California Watch is inviting the public to share its thoughts, insights and experiences about the troubled Sonoma Developmental Center, the state’s largest board-and-care facility for the severely disabled.
Few people in California are more vulnerable than the patients at the Sonoma center. The people who live there suffer from cerebral palsy, severe autism, and other mental, intellectual and physical disabilities. Many have no family to take care of them.

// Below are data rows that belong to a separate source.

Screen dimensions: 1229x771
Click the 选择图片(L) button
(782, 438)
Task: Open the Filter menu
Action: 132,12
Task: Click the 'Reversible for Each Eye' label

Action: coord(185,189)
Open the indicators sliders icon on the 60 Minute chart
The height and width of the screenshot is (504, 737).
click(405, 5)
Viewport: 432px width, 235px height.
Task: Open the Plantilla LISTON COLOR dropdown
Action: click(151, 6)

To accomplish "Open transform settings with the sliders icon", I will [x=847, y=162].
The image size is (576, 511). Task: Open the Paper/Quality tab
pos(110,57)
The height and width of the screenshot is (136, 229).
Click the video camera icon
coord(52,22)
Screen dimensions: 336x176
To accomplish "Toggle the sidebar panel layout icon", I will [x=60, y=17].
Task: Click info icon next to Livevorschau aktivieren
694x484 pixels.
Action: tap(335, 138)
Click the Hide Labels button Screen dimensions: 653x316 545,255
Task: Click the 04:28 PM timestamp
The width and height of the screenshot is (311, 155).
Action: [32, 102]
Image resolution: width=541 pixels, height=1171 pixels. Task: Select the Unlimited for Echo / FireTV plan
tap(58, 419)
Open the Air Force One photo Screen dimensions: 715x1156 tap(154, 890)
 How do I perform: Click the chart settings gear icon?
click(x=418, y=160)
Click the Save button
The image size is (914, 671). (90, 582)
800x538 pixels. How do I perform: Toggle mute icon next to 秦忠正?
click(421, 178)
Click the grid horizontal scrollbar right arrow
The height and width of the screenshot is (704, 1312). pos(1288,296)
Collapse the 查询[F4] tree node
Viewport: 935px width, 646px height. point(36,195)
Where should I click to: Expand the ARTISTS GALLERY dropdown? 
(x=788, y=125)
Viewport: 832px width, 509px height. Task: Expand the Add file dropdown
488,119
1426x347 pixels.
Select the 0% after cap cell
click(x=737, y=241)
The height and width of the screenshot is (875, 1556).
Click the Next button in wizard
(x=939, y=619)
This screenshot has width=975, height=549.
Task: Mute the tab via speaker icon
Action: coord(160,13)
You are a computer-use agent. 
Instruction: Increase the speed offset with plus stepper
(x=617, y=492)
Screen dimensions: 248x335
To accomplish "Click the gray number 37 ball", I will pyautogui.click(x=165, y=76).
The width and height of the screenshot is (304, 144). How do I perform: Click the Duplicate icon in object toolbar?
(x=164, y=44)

For more than a year, California Watch reporter Ryan Gabrielson has been investigating the Sonoma facility. The stories have revealed widespread problems with the center’s treatment of patients by staff members and a little-known state police force charged with investigating crimes at the facility. Patients at one unit in Sonoma suffered clear evidence of sexual assault, but their cases were never properly investigated.
Now, the Sonoma facility is facing severe sanctions and possible closure of its largest housing units. The center employs more than 1,000 people from the region.
What does this new development mean for the city of Sonoma, the developmental center and its patients, and the people who live in surrounding communities?
We invite you to a forum that will feature a panel discussion with community members and experts. The panel will be moderated by Phil Bronstein, the executive chairman of the Center for Investigative Reporting, the parent organization of California Watch. Gabrielson will also outline his stories and answer questions.
When: Jan. 30
Time: 6-8 p.m.
Where: Ramekins: 450 W. Spain St., Sonoma
*This event is free, but space is limited and registration is required. It is part of California Watch's Future State – a series of public events that aims to drive solutions-oriented dialogue based on fact and data on issues facing California's future.